### [BRIEF]
Show all lines of the entries in which the word "computer" is found.

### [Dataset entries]
* * * *

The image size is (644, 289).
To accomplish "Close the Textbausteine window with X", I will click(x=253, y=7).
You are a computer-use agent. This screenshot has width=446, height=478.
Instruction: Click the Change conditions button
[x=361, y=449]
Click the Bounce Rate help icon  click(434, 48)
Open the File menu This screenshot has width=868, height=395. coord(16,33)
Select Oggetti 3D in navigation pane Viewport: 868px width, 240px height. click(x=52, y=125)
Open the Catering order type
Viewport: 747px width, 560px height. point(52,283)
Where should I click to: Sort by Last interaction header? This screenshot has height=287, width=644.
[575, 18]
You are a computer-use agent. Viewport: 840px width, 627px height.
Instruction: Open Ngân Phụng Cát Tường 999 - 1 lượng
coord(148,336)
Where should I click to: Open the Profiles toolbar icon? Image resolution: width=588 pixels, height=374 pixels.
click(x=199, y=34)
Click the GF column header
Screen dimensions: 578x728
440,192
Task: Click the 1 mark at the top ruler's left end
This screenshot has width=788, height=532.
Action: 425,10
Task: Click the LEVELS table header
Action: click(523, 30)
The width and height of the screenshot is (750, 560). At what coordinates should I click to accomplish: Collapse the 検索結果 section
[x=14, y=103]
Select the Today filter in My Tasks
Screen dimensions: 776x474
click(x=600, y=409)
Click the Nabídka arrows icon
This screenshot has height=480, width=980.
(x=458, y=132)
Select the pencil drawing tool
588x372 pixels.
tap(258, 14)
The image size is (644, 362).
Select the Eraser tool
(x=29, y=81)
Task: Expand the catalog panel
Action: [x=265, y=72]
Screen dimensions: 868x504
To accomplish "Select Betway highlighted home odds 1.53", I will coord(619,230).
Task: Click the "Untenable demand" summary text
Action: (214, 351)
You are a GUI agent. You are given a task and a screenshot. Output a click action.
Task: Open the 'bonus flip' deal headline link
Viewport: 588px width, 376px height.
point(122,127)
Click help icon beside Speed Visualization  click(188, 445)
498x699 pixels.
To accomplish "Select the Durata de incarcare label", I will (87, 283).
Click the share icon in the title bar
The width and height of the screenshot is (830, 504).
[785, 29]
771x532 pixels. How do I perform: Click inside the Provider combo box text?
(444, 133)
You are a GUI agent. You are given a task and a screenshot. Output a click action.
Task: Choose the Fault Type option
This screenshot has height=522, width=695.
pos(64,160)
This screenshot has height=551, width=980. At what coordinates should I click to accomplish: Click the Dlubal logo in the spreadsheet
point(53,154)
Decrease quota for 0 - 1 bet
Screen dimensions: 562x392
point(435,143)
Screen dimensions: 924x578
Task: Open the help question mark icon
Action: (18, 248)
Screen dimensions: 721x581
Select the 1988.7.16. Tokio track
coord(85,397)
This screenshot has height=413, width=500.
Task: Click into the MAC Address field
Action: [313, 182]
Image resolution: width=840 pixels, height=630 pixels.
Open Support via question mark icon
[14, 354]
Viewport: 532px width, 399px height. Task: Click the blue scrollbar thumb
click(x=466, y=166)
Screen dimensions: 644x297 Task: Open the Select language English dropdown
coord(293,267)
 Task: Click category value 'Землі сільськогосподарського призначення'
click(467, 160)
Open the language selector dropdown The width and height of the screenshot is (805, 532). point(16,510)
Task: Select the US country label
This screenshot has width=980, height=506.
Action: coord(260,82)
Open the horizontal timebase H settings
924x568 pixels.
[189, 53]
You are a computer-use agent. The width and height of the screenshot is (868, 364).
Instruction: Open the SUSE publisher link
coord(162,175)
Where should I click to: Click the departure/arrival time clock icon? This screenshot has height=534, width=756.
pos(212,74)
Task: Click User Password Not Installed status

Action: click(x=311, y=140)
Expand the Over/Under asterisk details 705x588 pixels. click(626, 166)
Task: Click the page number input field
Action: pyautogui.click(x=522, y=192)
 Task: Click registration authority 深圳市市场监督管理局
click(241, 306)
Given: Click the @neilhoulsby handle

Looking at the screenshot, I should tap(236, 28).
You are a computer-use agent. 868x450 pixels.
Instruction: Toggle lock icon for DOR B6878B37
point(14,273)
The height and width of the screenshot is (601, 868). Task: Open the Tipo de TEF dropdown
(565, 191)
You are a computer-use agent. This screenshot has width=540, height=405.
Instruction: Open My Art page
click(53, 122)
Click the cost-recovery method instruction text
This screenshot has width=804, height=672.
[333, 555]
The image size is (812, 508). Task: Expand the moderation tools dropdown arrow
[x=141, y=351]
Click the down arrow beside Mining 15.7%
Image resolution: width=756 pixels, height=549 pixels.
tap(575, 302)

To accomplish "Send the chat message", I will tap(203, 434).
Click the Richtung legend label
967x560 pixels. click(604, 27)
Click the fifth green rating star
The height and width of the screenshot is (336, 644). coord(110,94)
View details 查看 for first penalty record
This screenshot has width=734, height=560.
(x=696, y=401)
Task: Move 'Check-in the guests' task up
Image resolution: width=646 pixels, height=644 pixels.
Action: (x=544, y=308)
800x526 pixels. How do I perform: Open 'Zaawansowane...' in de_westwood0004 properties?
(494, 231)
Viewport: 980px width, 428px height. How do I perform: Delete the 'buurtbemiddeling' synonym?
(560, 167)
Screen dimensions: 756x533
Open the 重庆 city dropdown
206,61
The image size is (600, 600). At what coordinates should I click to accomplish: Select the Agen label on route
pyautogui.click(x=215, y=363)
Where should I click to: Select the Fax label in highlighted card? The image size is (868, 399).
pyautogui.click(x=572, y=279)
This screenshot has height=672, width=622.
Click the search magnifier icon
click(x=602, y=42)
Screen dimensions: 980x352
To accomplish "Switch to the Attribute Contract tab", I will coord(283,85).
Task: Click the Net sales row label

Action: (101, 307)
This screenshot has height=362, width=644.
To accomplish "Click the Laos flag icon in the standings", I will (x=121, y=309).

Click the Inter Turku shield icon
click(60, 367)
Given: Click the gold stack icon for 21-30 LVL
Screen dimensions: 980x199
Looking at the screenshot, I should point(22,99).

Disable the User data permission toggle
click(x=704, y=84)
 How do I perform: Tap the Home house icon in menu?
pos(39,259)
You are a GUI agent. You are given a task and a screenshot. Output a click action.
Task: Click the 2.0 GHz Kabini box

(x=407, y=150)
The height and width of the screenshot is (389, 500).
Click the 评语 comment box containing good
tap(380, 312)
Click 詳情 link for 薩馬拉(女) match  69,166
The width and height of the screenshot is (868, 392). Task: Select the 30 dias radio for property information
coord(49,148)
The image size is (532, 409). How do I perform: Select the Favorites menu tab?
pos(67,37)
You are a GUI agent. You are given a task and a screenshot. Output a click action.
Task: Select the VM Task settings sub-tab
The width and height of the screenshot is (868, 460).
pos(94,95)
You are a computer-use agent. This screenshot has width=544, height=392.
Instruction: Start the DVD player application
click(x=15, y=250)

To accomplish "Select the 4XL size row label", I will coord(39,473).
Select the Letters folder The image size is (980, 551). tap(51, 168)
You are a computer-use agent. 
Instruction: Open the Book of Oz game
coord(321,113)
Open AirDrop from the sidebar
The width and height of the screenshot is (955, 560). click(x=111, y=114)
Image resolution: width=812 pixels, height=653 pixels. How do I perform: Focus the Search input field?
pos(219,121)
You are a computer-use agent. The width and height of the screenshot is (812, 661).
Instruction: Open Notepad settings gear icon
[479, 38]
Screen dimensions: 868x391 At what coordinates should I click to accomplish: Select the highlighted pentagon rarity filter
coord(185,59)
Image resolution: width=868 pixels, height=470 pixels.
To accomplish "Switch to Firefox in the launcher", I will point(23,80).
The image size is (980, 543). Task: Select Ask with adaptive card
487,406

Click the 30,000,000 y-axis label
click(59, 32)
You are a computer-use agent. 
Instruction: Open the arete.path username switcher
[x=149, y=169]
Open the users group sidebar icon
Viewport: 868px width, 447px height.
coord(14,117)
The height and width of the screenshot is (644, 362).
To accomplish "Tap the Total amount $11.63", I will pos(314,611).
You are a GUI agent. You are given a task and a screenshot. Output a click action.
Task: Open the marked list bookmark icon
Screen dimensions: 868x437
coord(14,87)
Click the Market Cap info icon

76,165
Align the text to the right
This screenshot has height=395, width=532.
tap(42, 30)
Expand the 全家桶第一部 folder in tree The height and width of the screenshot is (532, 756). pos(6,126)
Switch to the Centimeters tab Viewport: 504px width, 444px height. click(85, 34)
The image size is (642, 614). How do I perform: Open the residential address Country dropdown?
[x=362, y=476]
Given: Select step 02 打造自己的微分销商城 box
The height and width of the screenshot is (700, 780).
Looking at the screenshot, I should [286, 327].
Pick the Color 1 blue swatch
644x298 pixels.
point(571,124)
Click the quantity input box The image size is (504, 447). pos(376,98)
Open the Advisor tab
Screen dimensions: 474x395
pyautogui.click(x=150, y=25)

* * * *

### [EXERCISE RESULT]
You are a computer-use agent. This screenshot has width=446, height=478.
You are a computer-use agent. Viewport: 840px width, 627px height.
You are a computer-use agent. The width and height of the screenshot is (868, 364).
You are a computer-use agent. 868x450 pixels.
You are a computer-use agent. This screenshot has width=540, height=405.
You are a computer-use agent. This screenshot has width=544, height=392.
You are a computer-use agent. 
You are a computer-use agent. The width and height of the screenshot is (812, 661).
You are a computer-use agent. 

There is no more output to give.